(Set task): Copy the data below word for word, reproducing every line of text but leaving out the images.

(Records provided):

begin

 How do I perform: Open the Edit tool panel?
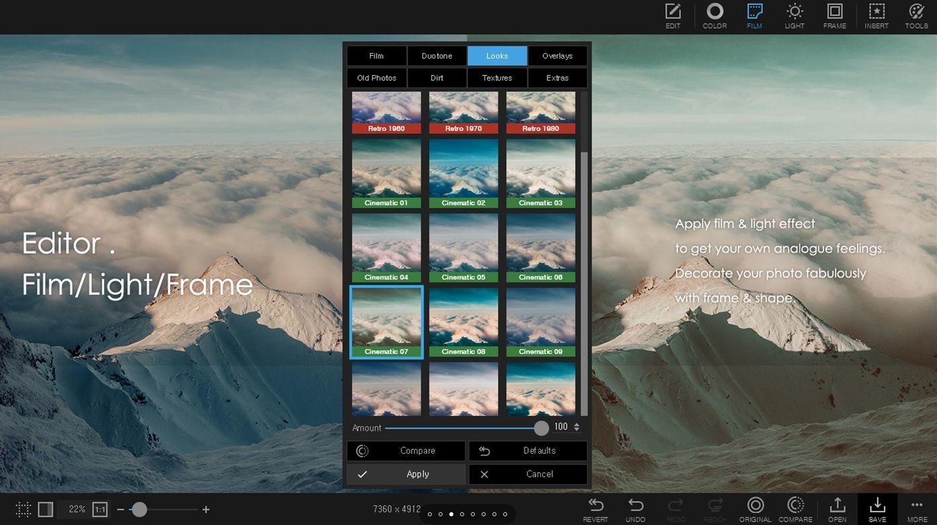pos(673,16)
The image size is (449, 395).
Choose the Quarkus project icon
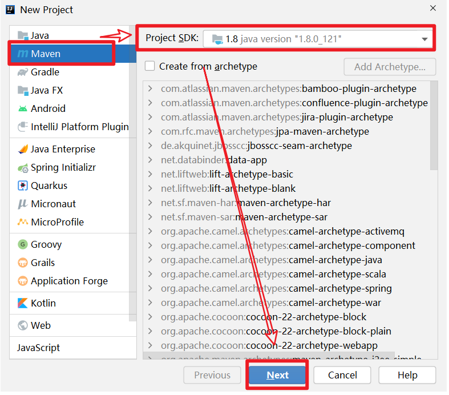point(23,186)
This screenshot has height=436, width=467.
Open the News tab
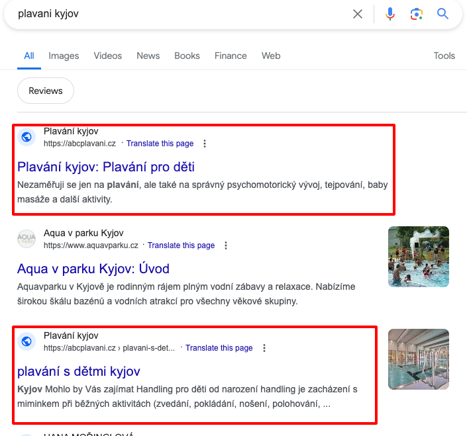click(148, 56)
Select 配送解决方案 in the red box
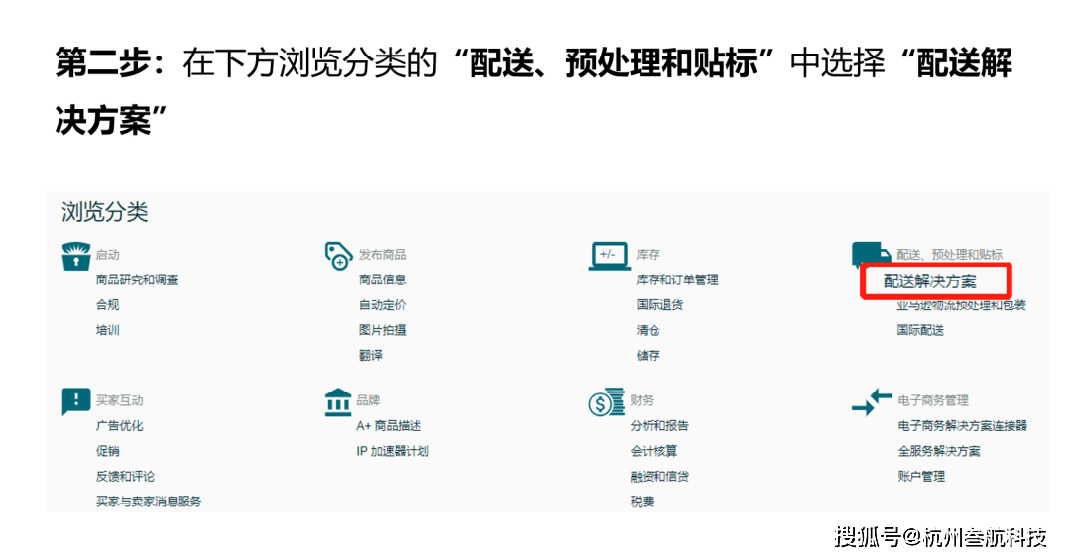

end

(Written solution):
 How do I perform: Open the Edit tool panel?
pos(673,16)
The image size is (449, 395).
Choose the Quarkus project icon
point(23,186)
This screenshot has height=436, width=467.
Open the News tab
click(148, 56)
Select 配送解决方案 in the red box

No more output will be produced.